***** Registros fornecidos *****
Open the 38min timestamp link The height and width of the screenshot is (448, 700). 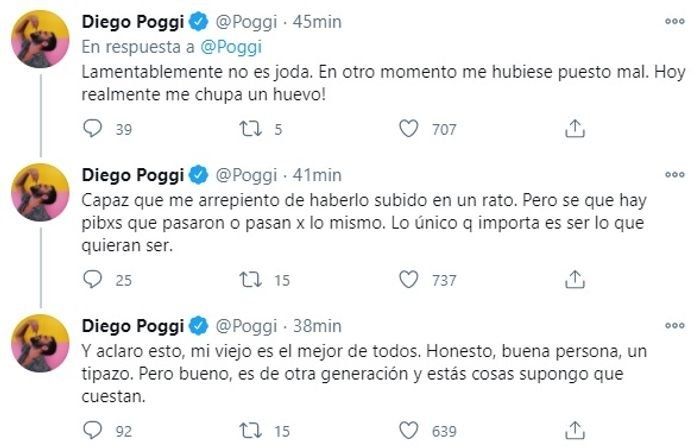click(x=322, y=326)
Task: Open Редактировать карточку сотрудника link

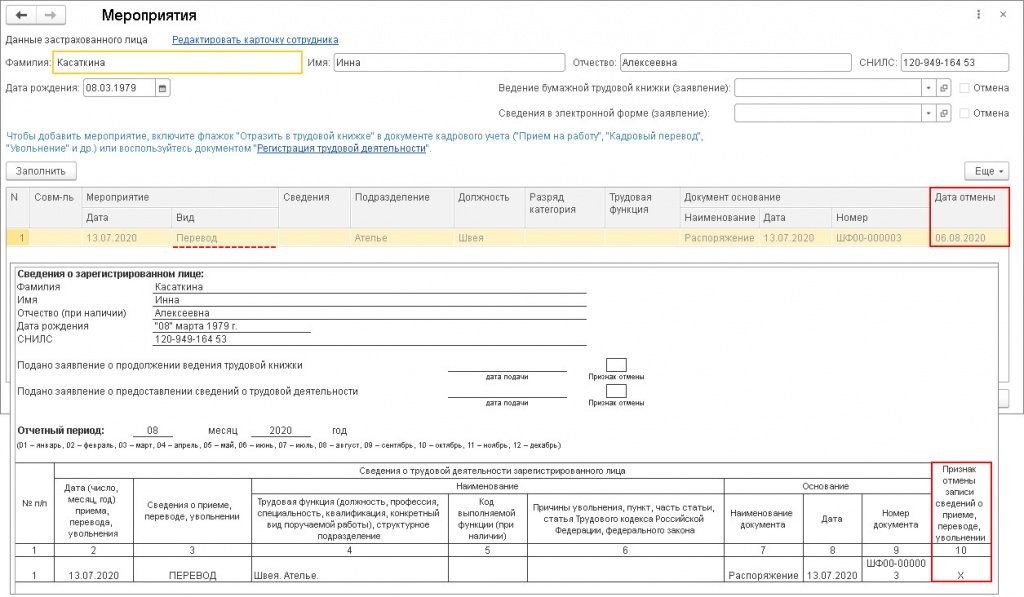Action: (255, 40)
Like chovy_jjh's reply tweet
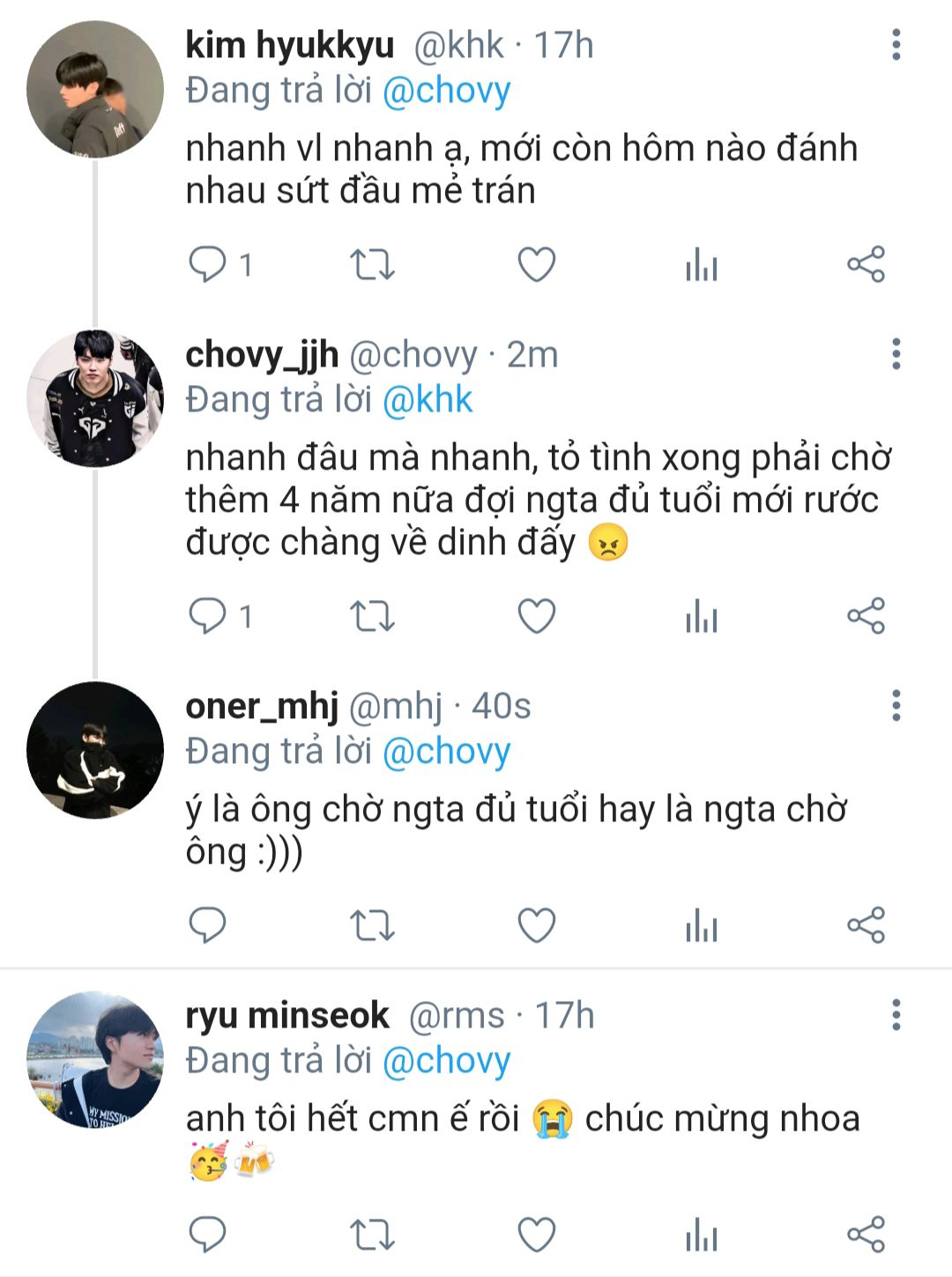 tap(536, 615)
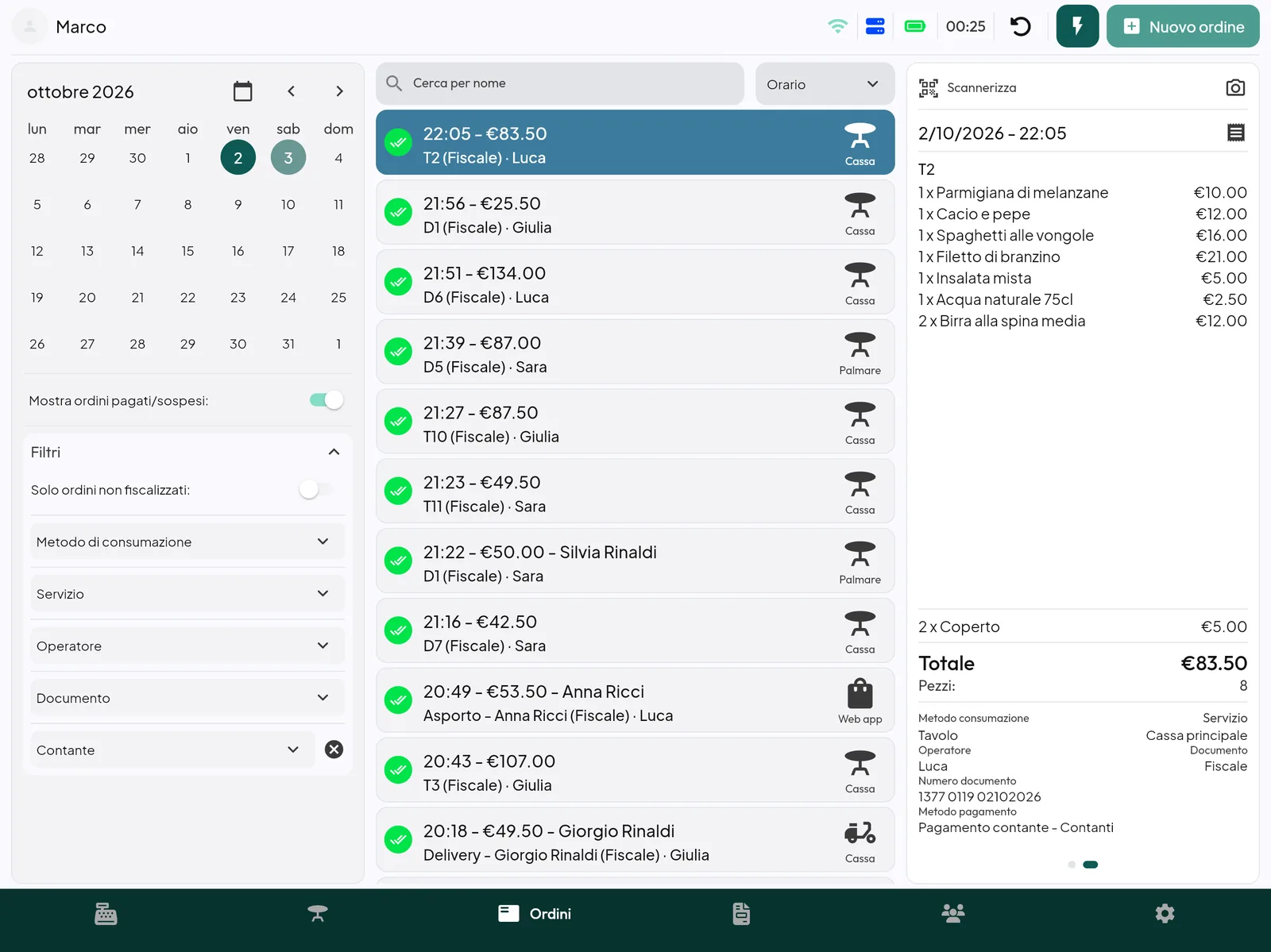
Task: Open the settings gear in bottom bar
Action: (x=1165, y=914)
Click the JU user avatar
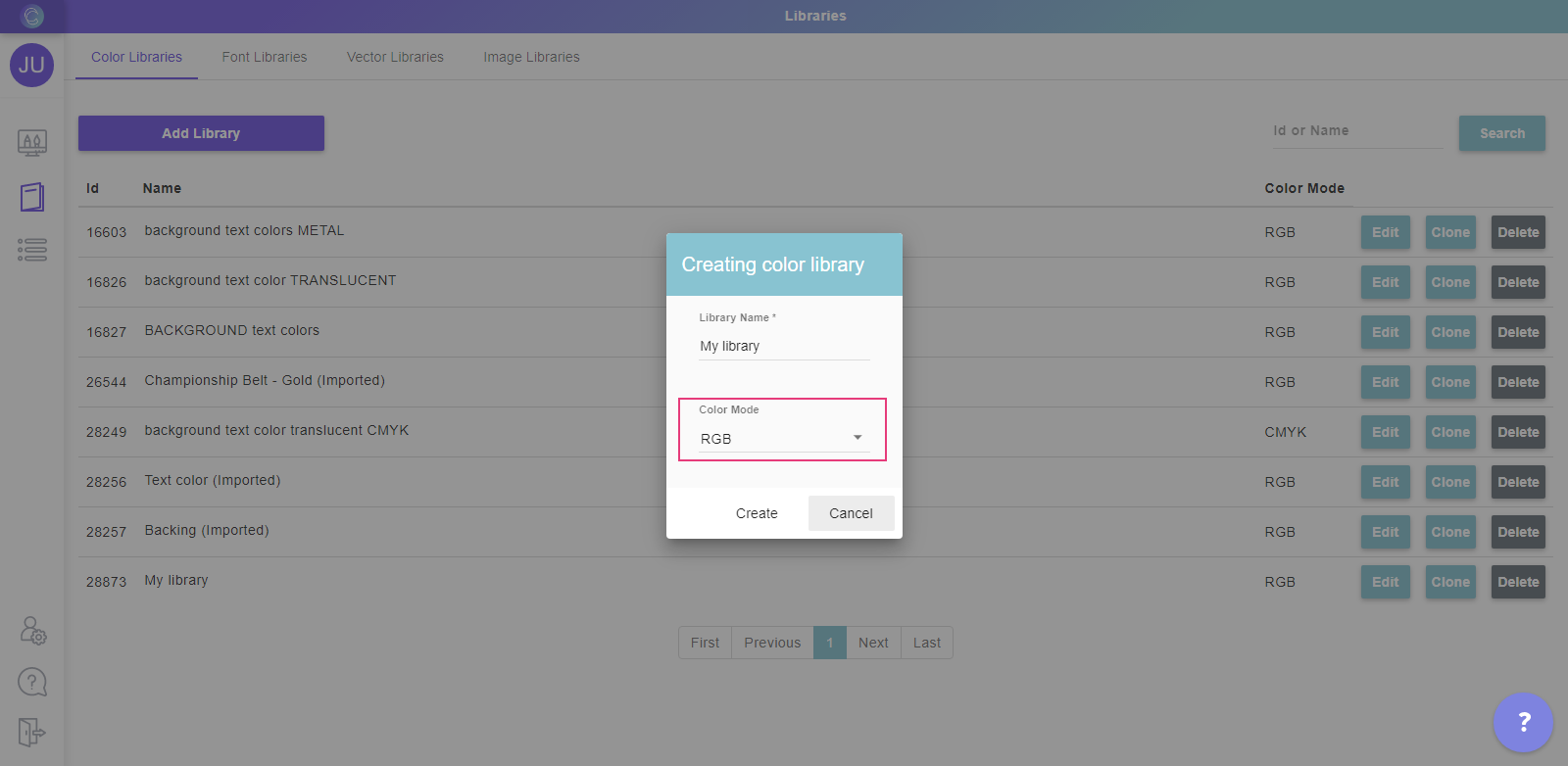This screenshot has width=1568, height=766. coord(31,65)
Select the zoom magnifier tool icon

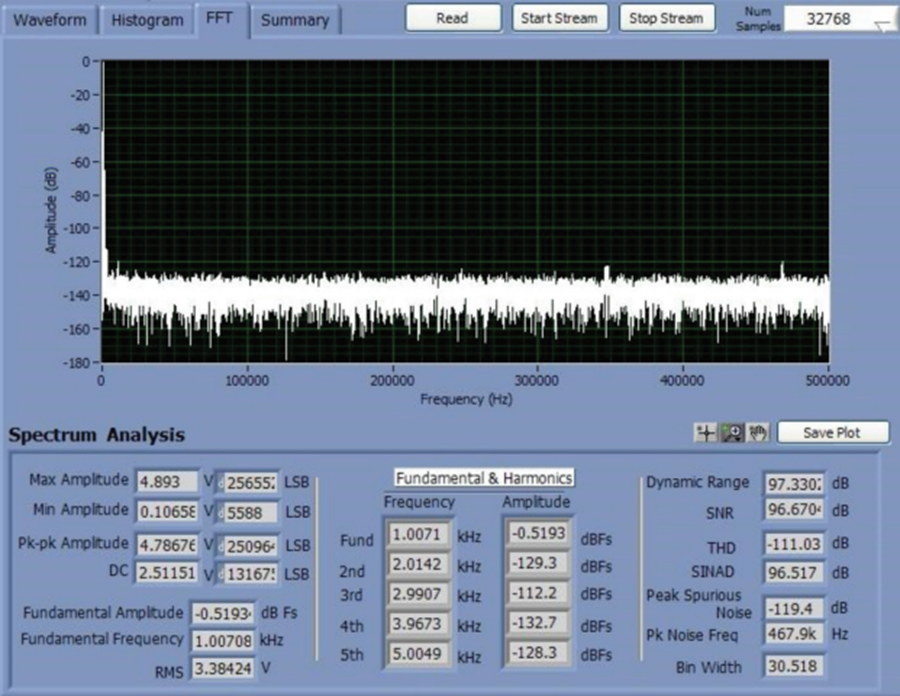[732, 433]
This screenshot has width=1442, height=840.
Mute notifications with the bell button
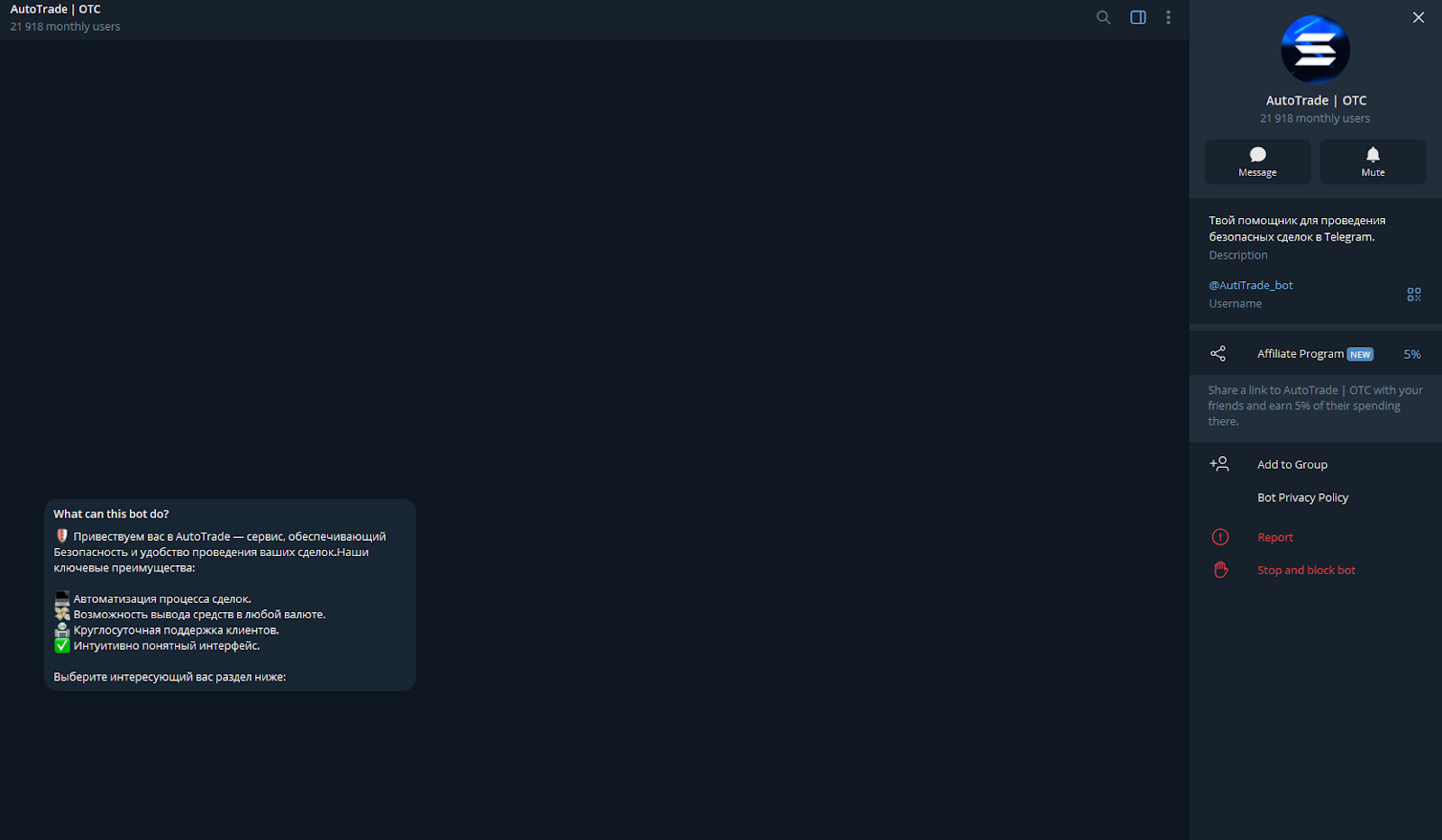coord(1373,161)
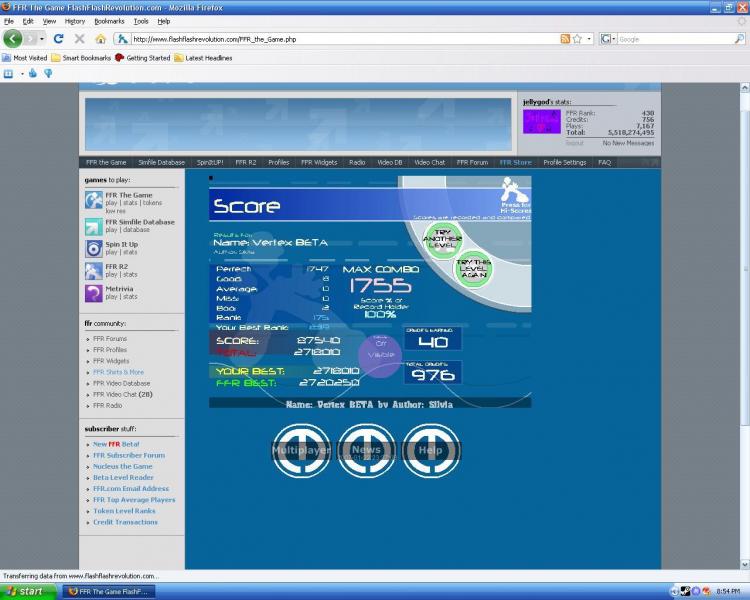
*****
> [O que se pede] Reescreva todas as linhas, desde a que contém "Select the zoom magnifier tool icon" até o fim dos registros, incluindo as solicitações, e desloque em 111 cada número das coordenadas das respostas. Deixe as imagens fora da resposta.

> [Resposta completa]
Select the zoom magnifier tool icon

[843, 544]
This screenshot has width=1442, height=840.
Mute notifications with the bell button
coord(1484,272)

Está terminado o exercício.